A mostra Cinema Marginal e suas Fronteiras tomou o caminho mais
óbvio, e ainda assim menos usado: se abertura é para criar
expectativas, chamar a atenção para algo, oras bolas, porque
não trailers?? A idéia foi boa de 3 maneiras. O material
era pouquíssimo visto e conhecido, portanto foi uma agradável
e rara surpresa. Os trailers eram deliciosos, e davam verdadeira vontade
de conhecer os filmes. E, finalmente, eles terminavam logo e nos deixavam
à vontade para os salgadinhos e champagne. Vamos ser sérios
a partir do dia seguinte, oras...
2.Ao
acordar, a surpresa: a mostra Marginal na capa do suplemento cultural
do Globo, o famigerado Rio Show. Será possível??? Logo neste
túmulo do pensamento cinematográfico? Abrimos eufóricos
a revista, são 4 páginas dedicadas ao evento sendo que uma
delas com o mais compreensível mapa da programação
visto até agora. É por isso afinal que eles contratam designers
num grande jornal. Além disso, uma matéria que faz o necessário
link entre o então e o hoje, que a própria mostra precisava
ter feito. Mas não dá para comemorar. O lead principal
já avisa: "Ecos do curioso cinema de guerrilha*." Assim mesmo,
com direito a asteriscozinho. Não entendi bem porque eco (seria
uma citação à produtora do evento, Heco Produções??),
nem porque guerrilha (os politizantes eram os do Cinema Novo), mas entendi
muito bem o curioso. Curioso quer dizer "ruim, mas peculiar". Boa, Eros
Ramos de Almeida, o Deus do Amor do Globo, vaticinando: o Cinema Marginal
é curioso. Mas, aguarde, não ligue ainda, tem mais!! Não
contente com isso, nosso amigo Erótico ainda nos dá o conteúdo
do asterisco: "Os filmes do cinema marginal não são recomendáveis
aos portadores de bom gosto crônico, seriedade inabalável
e refinamento estético". Ou seja, sob disfarce do clássico
wittysm-global nosso colega e seu editor witty-mor Artur
Xexeo se eximem de culpa com as senhoras leitoras do Globo. Ou seja, destacamos,
mas com o aviso. Parece maço de cigarro com foto de cancerígeno,
não? Ou aquela velha camisa do Casseta: "VÁ AO TEATRO! Mas
não me chame..." Difícil saber se esta matéria chama
ou assusta mais as pessoas. Aliás, difícil não. Sem
dúvida, assusta mais. Mas quem vai reclamar, né?
Melhor
que no JB onde o um quarto de página não teve direito nem
a assinatura. Assim não se sabe com quem falar de uma matéria
que diz no lead "Só para aficionados", e avisa que "para
o grande público, é um programa arriscado". Marginal, eu
diria... E viva nossos suplementos comerciais, quer dizer, culturais!

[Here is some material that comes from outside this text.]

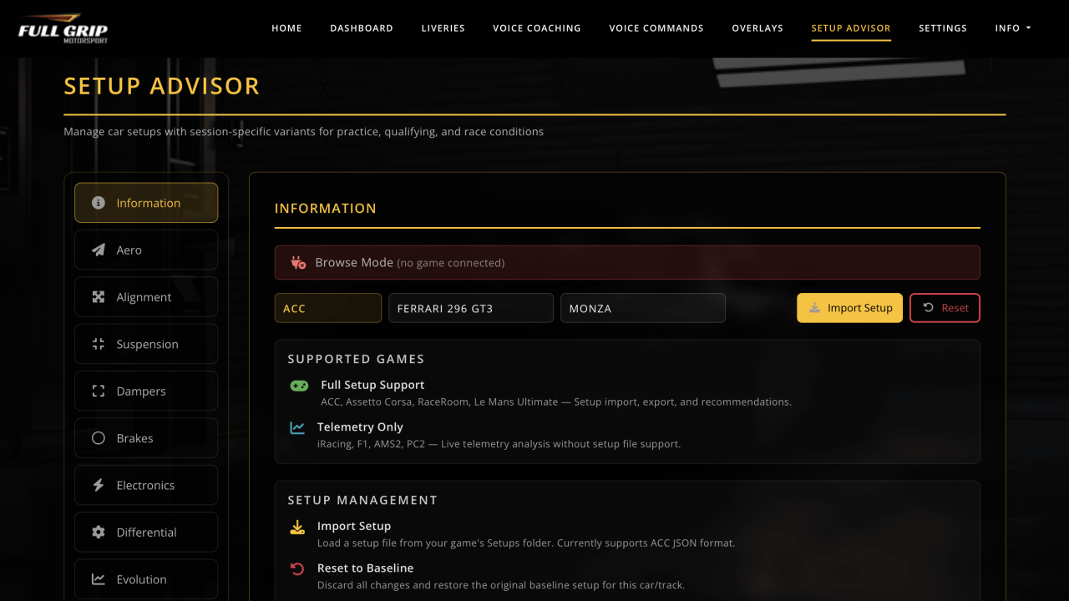Click the Import Setup button
The image size is (1069, 601).
pyautogui.click(x=849, y=307)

A moral e os bons costumes escapam intocadas novamente, o professor Oaxiac
Odez não ameaçará as mentes bondosas de nossa juventude
dourada carioca... Enquanto isso o Bonequinho está de pé
aplaudindo um filme fascista (Réquiem para um Sonho)...
Viva!
3.Sempre
vale a pena ir aos debates dos eventos no CCBB. Tanto você pode
ter a chance histórica de ver Walter Lima Jr. dizer que cineasta
marginal no Brasil são todos, quanto o prazer ainda mais raro de
ver Luiz Rosemberg Filho afirmando que não tem nada contra que
se façam Bufo e Spallanzani e Bellini e a Esfinge
desde que cineastas como Andrea Tonacci, Jairo Ferreira, ou o próprio
Rosemberg pudessem estar filmando. Como eles não estão,
tem algo de muito errado aí! Foi ainda especialmente tocante ver
Rosemberg lembrar os que "morreram de cinema brasileiro" (como Glauber,
Joaquim Pedro, Roberto Santos, Olney São Paulo, etc), assim como
a presença ultra-especial de Helena Ignez comentando a realização
de Mulher de Todos (e aproveitando para vender o próximo
filme do "maridão" Sganzerla sempre que podia). Mas, caso isso
não seja emoção o suficiente tem sempre as peculiaridades
dos nossos CCBBzetes, como aquele que foi capaz de encerrar o debate de
Walter Lima e Inácio Araújo ao começar uma série
inacreditável de gemidos em pleno sonho erótico que estava
tendo dormindo. Ou o debate mais surreal ainda entre duas pessoas na platéia
sobre a qualidade de Lavoura Arcaica em plena leitura de Ismail
Xavier. É curioso ainda notar como a imensa maioria das perguntas
feitas nestes debates são, a bem da verdade, afirmações
em busca de aprovação das "autoridades". Ninguém
tem exatamente dúvidas, mas sim buscam validade para suas impressões.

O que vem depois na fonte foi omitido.